So close to death was blues rocker Gregg Allman when he was making his final album, the cover photographer did not get to his Savannah, Georgia, house in time.
Instead, “Southern Blood,” Allman’s posthumous paean to his life and music to be released in September, is adorned with a sepia shot of the grounds, a wooden boardwalk heading away under the shade of Spanish Moss.
There probably could not be a more appropriate symbol for Allman, who died from cancer in May, aged 69. From the early days with his late brother Duane onwards, Tennessee-born Allman was the epitome of Southern rock and blues.

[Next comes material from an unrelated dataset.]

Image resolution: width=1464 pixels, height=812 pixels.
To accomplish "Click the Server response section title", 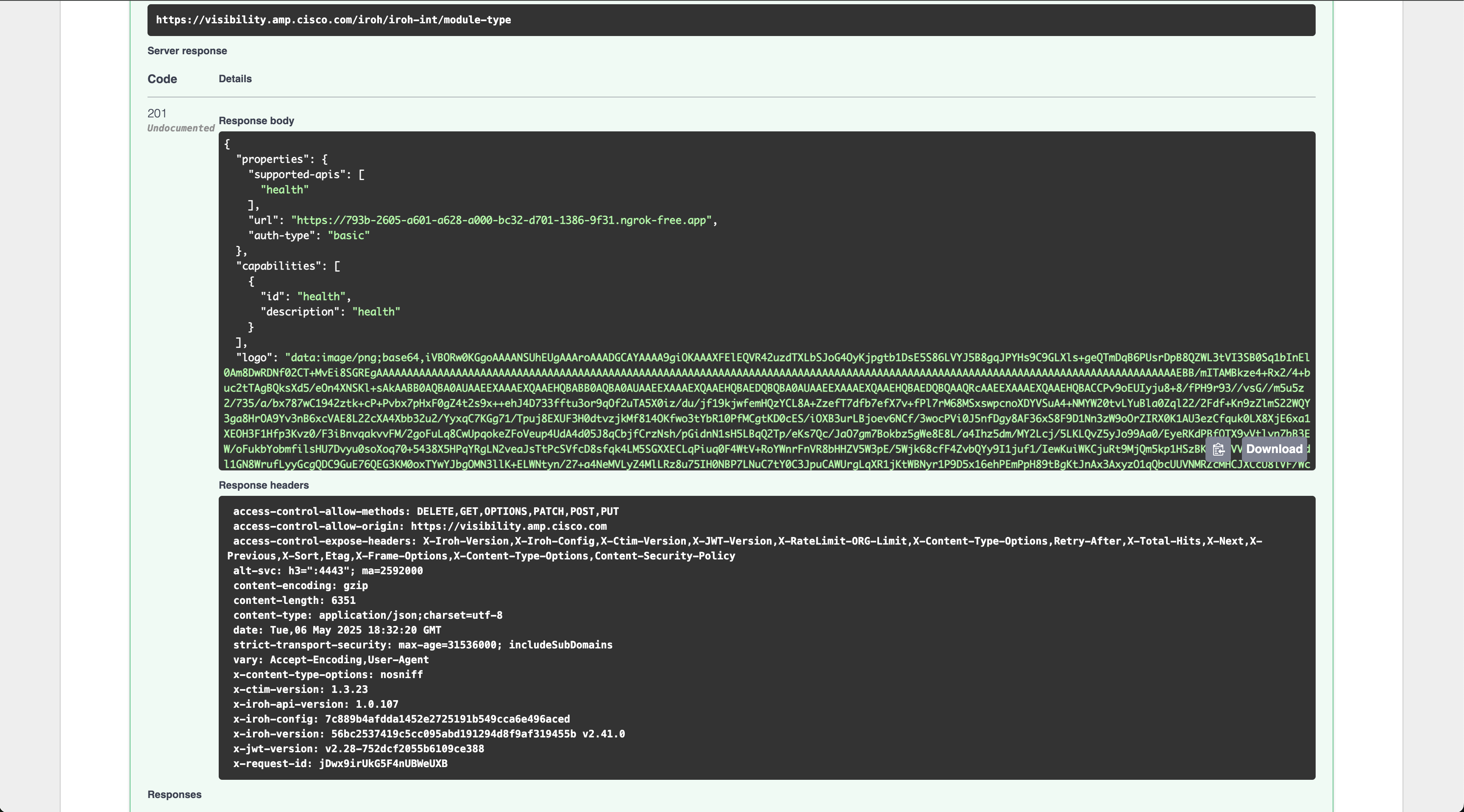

“Southern Blood” is not about the South per se — for that, skip back an album to the 2011 Grammy-nominated “Low Country Blues.” This one is about Allman.

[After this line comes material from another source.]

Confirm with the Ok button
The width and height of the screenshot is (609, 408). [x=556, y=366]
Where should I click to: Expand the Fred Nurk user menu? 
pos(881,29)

“[Gregg] was acutely aware that his time was limited,” Allman’s manager and friend Michael Lehman told Reuters when asked about the recording session.
“These compositions, they are all poignant and meaningful and talk about his life’s journey. Everyone of them had meaning [for him].”
For his last hurrah, Allman chose a number of songs written by friends and favorite artists including Jackson Browne, Willie Dixon, Jerry Garcia and Lowell George.
Each song, including those written by Allman himself, touch on something of the man — who led a difficult life with the early death of his brother, six divorces including from his celebrity marriage to Cher, drug addiction, hepatitis C, a liver transplant and, ultimately, cancer.
George’s “Willin,'” for example, is the tale of a hard-times Southwestern truck driver who keeps on the road against all the odds, a hint at Allman’s near continual touring.
Another song — written by Mississippi bluesman Wilie Dixon — needs no explanation: “I Love The Life I Live, I Live The Life I Love.”
In a similar vein a lot of the songs are basically goodbyes.
One such is Allman’s sweet rendition of Bob Dylan’s “Going, Going, Gone” with it’s starting lyrics: “I’ve just reached a place/Where the willow don’t bend/There’s not much more to be said/It’s the top of the end.”
Perhaps most poignant of all is the opening track, Allman’s own “My Only True Friend” in which he calls on the people who have followed his music since before 1969, the year the Allman Brothers hit the road, to remember him.
“You and I both know this river must surely flow to an end Keep me in your heart, keep your soul on the mend I hope you’re haunted by the music of my soul, when I’m gone Please don’t fly away to find a new love.”